*** Opening of Data for processing ***
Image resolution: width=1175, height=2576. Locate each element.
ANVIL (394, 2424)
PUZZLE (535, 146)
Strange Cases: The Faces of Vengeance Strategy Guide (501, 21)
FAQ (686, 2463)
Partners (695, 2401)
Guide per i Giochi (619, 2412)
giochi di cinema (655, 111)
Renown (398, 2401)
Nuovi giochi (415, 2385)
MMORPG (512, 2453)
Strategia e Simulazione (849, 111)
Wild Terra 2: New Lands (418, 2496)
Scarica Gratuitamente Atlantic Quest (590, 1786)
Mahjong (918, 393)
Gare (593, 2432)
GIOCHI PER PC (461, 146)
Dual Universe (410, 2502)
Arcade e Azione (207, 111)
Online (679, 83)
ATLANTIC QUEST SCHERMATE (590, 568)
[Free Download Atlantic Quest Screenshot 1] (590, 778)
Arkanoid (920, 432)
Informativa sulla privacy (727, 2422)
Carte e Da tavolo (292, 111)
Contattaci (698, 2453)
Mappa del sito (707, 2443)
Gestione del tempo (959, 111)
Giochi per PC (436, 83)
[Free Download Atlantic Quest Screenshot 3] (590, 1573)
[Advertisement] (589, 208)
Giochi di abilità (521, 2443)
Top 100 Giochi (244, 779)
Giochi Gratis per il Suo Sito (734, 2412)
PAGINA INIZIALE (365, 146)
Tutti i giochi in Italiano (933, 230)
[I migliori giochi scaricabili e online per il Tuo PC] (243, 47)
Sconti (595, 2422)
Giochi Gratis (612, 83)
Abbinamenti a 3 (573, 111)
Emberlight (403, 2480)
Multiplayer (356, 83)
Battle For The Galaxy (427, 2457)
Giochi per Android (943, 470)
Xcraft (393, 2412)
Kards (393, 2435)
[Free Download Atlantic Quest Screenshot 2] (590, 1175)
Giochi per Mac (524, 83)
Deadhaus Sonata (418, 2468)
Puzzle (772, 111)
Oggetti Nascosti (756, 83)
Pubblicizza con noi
*** Close of Data for processing ***
§ What to produce: One figure is all that is needed: the number of lines above in which the word "Gratis" appears.

§ Response: 2